En dernier lieu, par arrêt du 17 octobre 2018, la Cour de Cassation a jugé que :

« l’employeur qui met en œuvre une procédure de licenciement économique, alors qu’il n’a pas accompli, bien qu’il y soit légalement tenu, les diligences nécessaires à la mise en place d’institutions représentatives du personnel et sans qu’un procès-verbal de carence ait été établi, commet une faute qui cause un préjudice aux salariés, privés ainsi d’une possibilité de représentation et de défense de leurs intérêts »

Dans ce dernier arrêt, la Cour de Cassation a considéré que lorsque l’employeur a mis en œuvre une procédure de licenciement économique, sans avoir mis en place d’institutions représentatives du personnel, ni établi de procès-verbal de carence, les salariés en subissent nécessairement un préjudice leur ouvrant doit à l’indemnité prévu à l’article L.1235-15 du Code du travail.

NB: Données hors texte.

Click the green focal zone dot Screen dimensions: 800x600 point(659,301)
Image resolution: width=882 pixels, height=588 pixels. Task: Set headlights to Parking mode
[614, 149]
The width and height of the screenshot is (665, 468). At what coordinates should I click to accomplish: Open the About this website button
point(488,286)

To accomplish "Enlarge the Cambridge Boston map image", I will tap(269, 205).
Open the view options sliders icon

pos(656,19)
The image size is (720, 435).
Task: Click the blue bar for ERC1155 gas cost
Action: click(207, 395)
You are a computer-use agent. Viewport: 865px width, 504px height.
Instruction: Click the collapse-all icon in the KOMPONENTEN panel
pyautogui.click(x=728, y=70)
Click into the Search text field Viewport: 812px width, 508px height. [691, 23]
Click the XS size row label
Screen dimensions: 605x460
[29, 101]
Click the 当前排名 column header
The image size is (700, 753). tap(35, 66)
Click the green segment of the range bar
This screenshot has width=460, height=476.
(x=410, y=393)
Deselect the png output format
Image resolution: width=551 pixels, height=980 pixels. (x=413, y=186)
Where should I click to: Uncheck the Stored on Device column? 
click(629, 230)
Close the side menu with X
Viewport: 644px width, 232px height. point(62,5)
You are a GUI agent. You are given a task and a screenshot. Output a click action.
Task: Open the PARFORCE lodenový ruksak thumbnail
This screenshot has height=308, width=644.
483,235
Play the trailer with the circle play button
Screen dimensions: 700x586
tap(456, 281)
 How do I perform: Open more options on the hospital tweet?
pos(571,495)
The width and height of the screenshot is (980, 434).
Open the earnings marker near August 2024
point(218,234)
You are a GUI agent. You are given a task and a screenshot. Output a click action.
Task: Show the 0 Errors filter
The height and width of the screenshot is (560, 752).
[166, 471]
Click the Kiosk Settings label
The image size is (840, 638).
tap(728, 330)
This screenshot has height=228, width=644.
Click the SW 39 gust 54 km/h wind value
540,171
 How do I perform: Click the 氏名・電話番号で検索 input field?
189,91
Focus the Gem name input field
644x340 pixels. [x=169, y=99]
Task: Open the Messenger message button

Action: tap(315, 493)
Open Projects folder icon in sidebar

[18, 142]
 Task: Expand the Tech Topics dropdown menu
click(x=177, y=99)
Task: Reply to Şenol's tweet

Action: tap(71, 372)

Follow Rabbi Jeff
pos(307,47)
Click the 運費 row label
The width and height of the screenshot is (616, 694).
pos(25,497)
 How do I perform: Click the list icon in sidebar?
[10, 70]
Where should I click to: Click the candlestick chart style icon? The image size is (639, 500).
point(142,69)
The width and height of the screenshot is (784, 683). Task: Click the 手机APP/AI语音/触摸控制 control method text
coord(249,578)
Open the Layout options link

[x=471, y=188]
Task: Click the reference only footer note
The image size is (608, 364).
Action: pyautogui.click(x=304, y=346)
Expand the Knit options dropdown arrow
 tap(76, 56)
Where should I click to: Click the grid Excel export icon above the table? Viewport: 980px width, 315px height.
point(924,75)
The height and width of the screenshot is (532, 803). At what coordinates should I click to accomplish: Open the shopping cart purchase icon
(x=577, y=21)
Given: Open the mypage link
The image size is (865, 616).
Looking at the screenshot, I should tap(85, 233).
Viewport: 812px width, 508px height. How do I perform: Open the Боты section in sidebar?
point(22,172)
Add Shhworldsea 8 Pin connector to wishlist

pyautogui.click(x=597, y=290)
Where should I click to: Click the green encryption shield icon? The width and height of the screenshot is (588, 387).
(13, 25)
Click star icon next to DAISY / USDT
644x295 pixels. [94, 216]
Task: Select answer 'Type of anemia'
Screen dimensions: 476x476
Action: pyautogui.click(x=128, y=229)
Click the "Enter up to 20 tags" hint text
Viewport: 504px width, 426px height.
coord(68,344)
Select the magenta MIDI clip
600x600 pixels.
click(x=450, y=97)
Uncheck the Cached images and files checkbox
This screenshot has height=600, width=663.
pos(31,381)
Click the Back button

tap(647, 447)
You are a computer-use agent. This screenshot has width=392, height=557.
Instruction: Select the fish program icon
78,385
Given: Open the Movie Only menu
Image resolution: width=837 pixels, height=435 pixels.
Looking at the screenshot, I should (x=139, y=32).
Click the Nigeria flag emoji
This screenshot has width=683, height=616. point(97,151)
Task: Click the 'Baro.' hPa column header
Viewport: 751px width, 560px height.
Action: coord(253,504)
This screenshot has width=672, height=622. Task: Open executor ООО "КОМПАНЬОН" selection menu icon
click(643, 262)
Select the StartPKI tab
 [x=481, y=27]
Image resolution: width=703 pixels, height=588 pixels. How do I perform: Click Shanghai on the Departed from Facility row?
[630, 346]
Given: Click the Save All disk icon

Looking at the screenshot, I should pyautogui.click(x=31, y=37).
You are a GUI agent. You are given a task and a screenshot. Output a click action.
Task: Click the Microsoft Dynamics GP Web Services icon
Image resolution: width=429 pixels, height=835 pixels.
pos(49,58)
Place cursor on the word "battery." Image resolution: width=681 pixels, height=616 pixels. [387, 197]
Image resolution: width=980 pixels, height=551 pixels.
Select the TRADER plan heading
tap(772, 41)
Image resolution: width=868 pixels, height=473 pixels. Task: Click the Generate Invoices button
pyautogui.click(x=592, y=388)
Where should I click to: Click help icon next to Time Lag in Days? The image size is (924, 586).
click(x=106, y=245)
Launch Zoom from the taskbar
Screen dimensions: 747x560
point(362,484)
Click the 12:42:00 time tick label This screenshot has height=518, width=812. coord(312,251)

Cette solution est justifiée par les dispositions constitutionnelles et européennes qui prévoient notamment que les salariés ne peuvent être privés du droit d’être représentés et défendus par des représentants du personnel.

On assiste donc à un retour à la jurisprudence antérieure (Soc, 17 mai 2011, n°10-12.852) mais il ne s’agit ici que d’un cas particulieret la preuve du préjudice, dans de nombreux autres cas (absence de visite médicale, non-remise des documents sociaux, clause de non-concurrence illicite, défaut de mention de la convention collective aux bulletins de salaire, non-respect de la procédure de licenciement), demeure à la charge du salarié.